Gran mérito de la cocina española es su carácter familiar. En España suelen irse de un extremo al otro: mientras perdura la imperecedera cocina de los fogones (como lo ha testimoniado Santi Santamaría), estallan fuegos artificiales adrianescos, tan fútiles como efímeros (Madre Natura equilibra, sabiamente, una cosa con otra). Como le decía, Madame, la española es familiar. Pero no solo por lo que está en el plato, sino por todo lo que la rodea: el ambiente, el trato.
En Balbona el trato es más bien indiferente. El "patrón" no sale a comentar con los comensales, salvo con los muy amigos (ese día había ahí unos muy amigos, al parecer, porque salió con una tamaña trufa a mostrársela y luego a poner ingentes cantidades de ella sobre unos huevos...). No es que queramos obsequiosidad y empalago. Pero, en fin: falta ese "plus" que hace de un plato un gran plato no por la técnica culinaria, sino por la calidez que lo rodea y que hace perdonar defectos.
Méritos, los hay. Un pulpo a la parrilla ($9.800) llegó a la mesa perfectísimo, puesto sobre una base de puré de papas tan líquido que parecía una cremita.
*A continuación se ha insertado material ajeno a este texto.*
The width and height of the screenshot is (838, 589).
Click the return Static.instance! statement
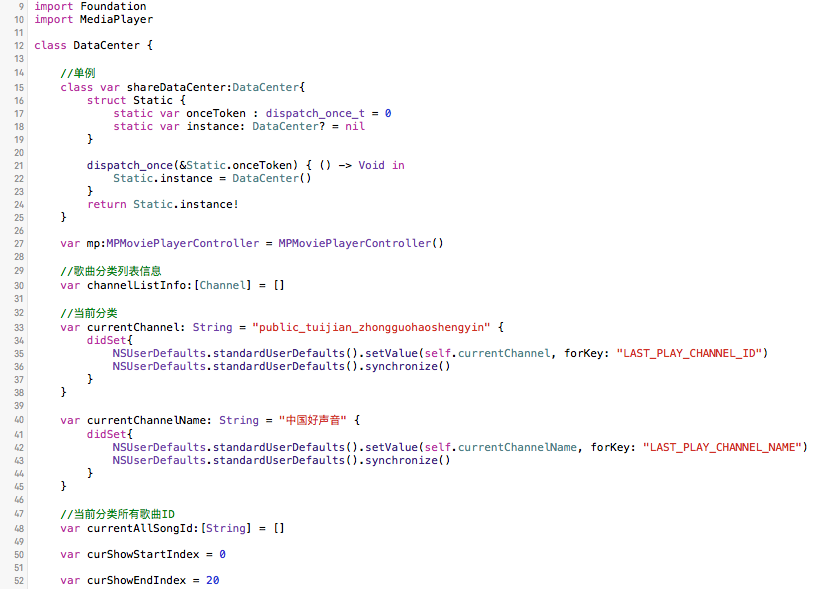(x=162, y=204)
Muy buena idea. Bienvenida innovación esto de una cremita neutra, como la de papas, para el pulpo grillado, que ya ofrecen en Santiago hasta en las bibliotecas, sin otra novedad que la mayonesa de aceitunas.
Habíamos confeccionado el resto de nuestra orden luego de estudiar el menú, que nos fue presentado en unas hojas sucias, llenas de salpicaduras de comida y aun de restos de ella (¿será muy oneroso el gasto de cambiar y renovar las páginas sucias?). Pero nos anunciaron que ese día había fabada, por lo que cancelamos todo y de fabada nos fuimos ($10.900), plato que llegó en una sopera que alcanzaba, fácilmente, para dos. Y harto bien sazonada que estaba, con su tocino y su chorizo y su morcilla. Pero, ay, no todas las fabes estaban igualmente blandas; la gracia suprema de las fabes asturianas es su delicuescente blandura, que sólo logran debido a las constantes lluvias que caen sobre aquel principado.
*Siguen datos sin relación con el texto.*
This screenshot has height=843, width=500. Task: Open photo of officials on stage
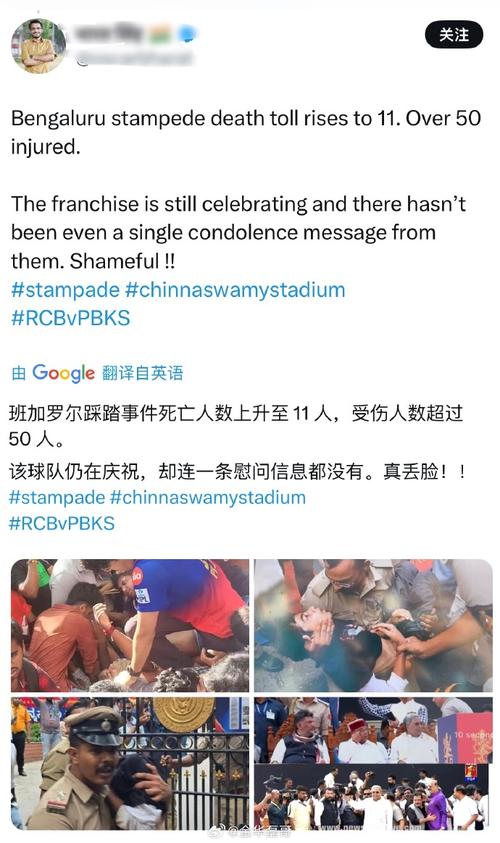point(373,763)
La tarta de Santiago ($4.000) con que decidimos coronar la fabada llegó en un trozo muy grande, acompañado de un pésimo helado de manjar blanco: obviamente el manjar con que se hizo se había quemado; el dejo amargo era inocultable. Además, el "gramaje", como le llaman en España al grado de finura de la molienda de almendras, era demasiado grueso: esta tarta debe permitir reconocer bien la almendra; pero no es agradable estar mascando almendra gruesa largo rato, como suele pasar con el coco rallado (¿se ha fijado Ud., Madame, cuánto cuesta tragarse finalmente una cocada?). El tocinillo de cielo ($3.500), en cambio, nos pareció bien logrado, con su escolta de frutos rojos.
Resumen: falta cuidado en algunos platos y calidez en la atención.